◆ Tarea asignada
Explica en qué consiste la comparación con Diógenes de Sínope que establece la sección de texto y qué exclamación se apoya en ella.

◆ Sección de texto
==================================================

Por eso -tras tres siglos de
decadencia intermitente y postración recurrente- produce indignación, hastío y
terrible vergüenza otear, siquiera atisbar, este presente impenitente y
desvigorizado, sobresaturado de desarraigados y apóstatas, hombres sin pecho,
sin escuela y sin mañana. Igual que el viejo Diógenes de Sínope buscara
tiempo ha con su linterna -a la luz abrasadora de un memorable mediodía- “un
hombre”, nosotros hacemos lo propio y decimos, exclamamos: “¡busco un español!”.

==================================================

◆ Extractos de datos
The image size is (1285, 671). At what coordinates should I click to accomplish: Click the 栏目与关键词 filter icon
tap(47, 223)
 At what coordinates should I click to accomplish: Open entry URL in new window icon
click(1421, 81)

==================================================

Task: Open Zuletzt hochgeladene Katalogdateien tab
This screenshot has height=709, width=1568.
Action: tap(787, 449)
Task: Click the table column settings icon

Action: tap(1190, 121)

==================================================

◆ Cuadro de respuesta
Diógenes buscaba con su linterna "un hombre" a la luz de un mediodía. La sección de texto afirma que "nosotros hacemos lo propio", y por eso se exclama "¡busco un español!" ante un presente "sobresaturado de desarraigados y apóstatas, hombres sin pecho, sin escuela y sin mañana".